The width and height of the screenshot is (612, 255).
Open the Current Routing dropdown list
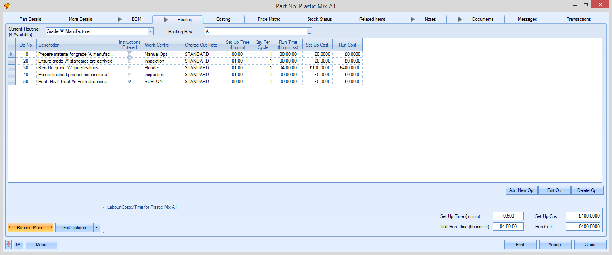(x=150, y=31)
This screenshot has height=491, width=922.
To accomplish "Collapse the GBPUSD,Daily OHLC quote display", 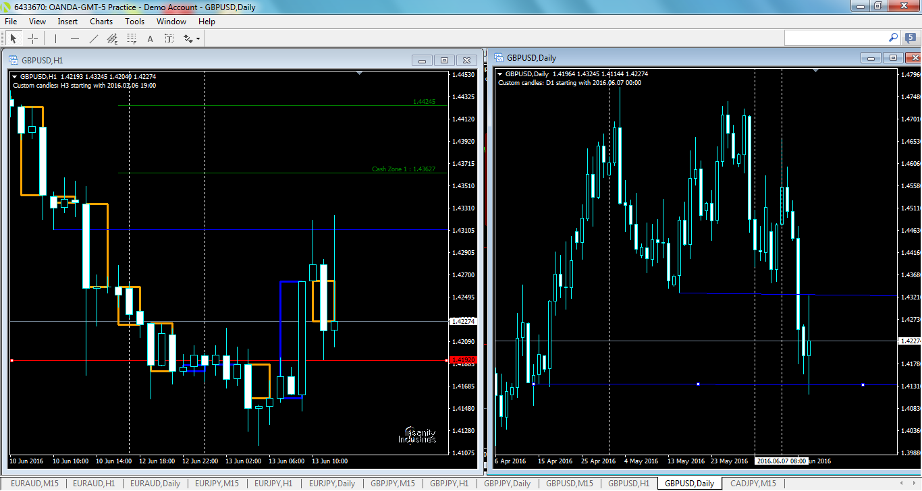I will coord(499,74).
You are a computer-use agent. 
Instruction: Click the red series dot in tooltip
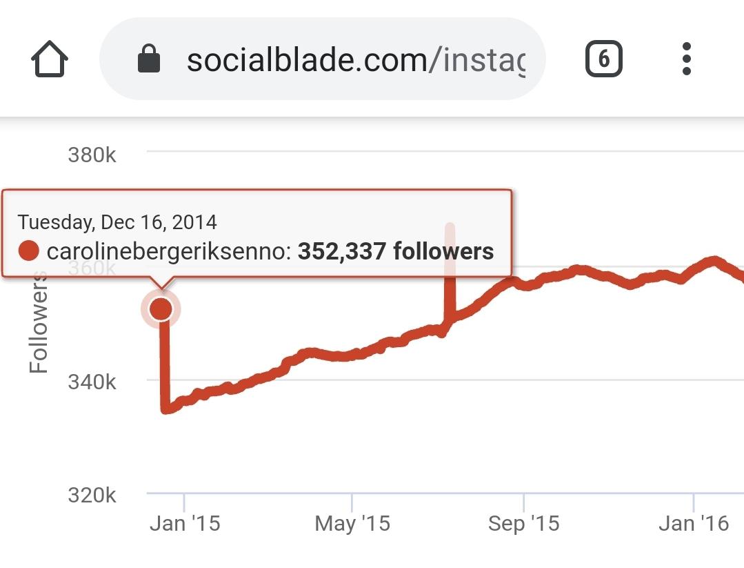point(28,251)
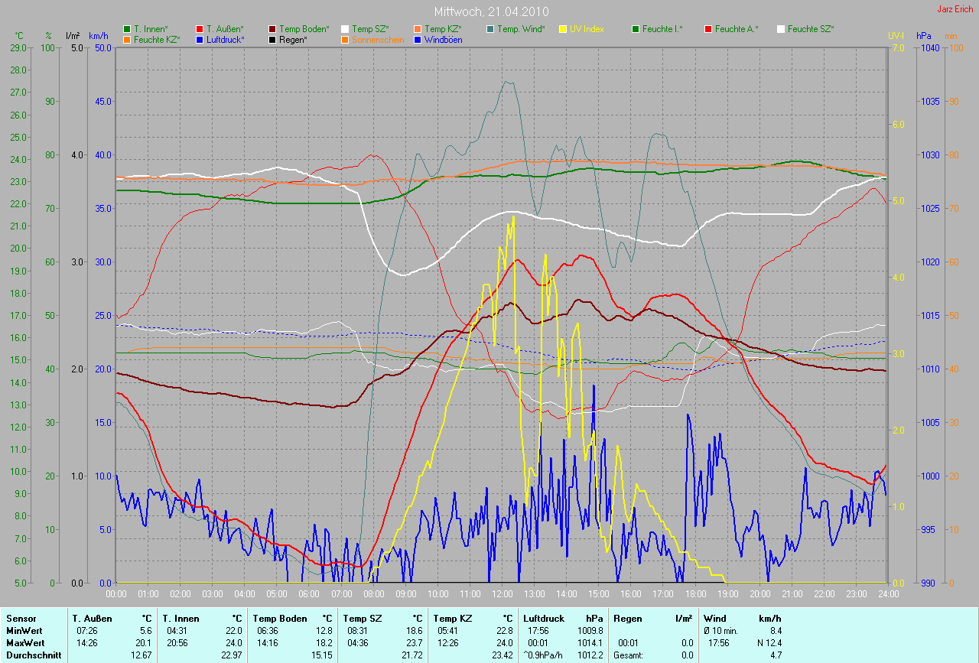Click the 12:00 mark on the time axis
The width and height of the screenshot is (979, 663).
[x=502, y=593]
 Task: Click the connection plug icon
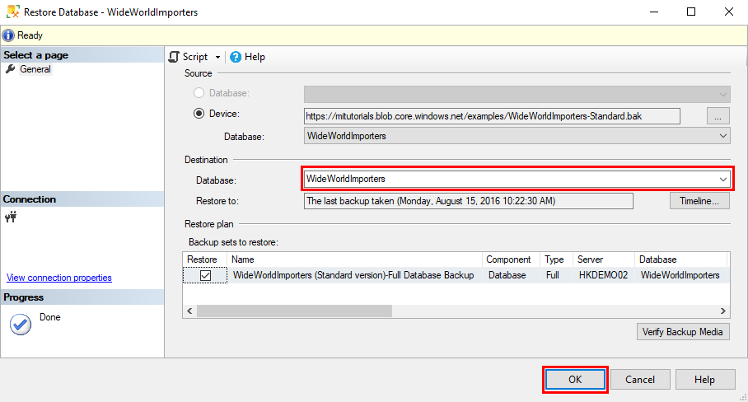(11, 217)
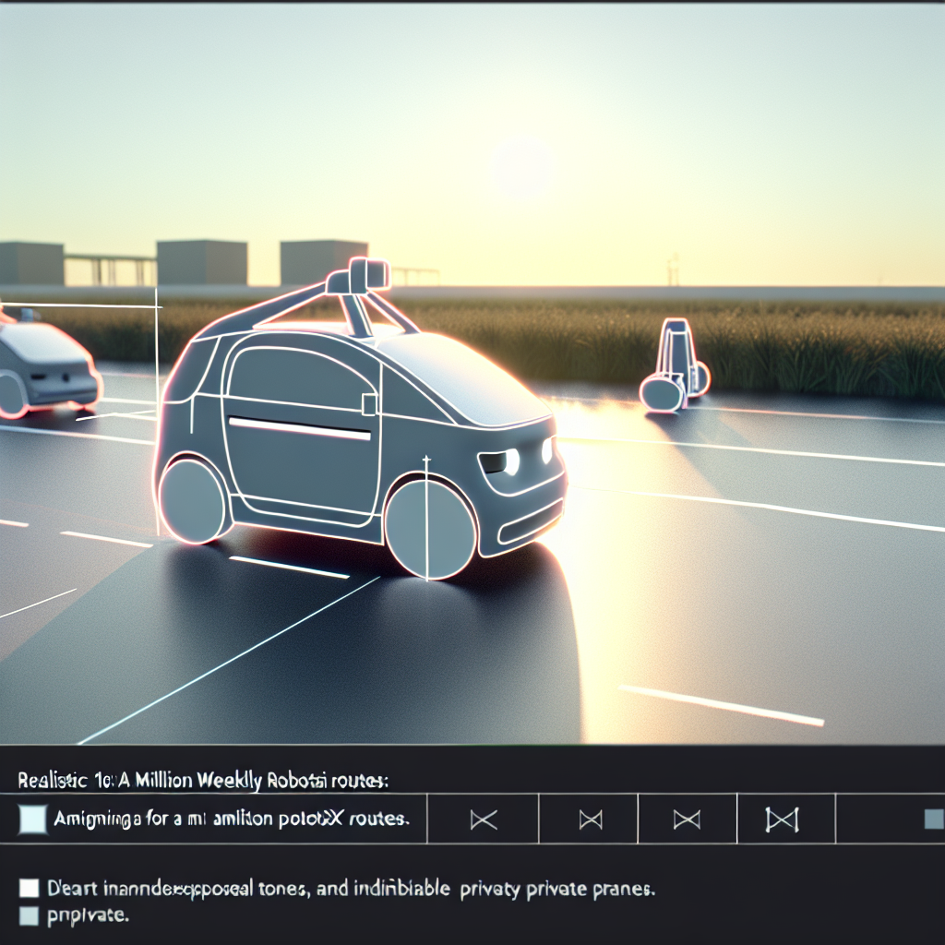
Task: Click the third bowtie icon in the row
Action: (x=687, y=819)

## Directions for this task:
Beginning with the line that contains "Instruction: Click the", write out the remaining lines of the listing above through the last, exactly and only those, without pictures.

## Response to this task:
Instruction: Click the red series dot in tooltip
point(28,251)
Click the 12:00 mark on the time axis
The width and height of the screenshot is (979, 663).
[x=502, y=593]
 Task: Click the connection plug icon
(11, 217)
Task: Click the third bowtie icon in the row
Action: (x=687, y=819)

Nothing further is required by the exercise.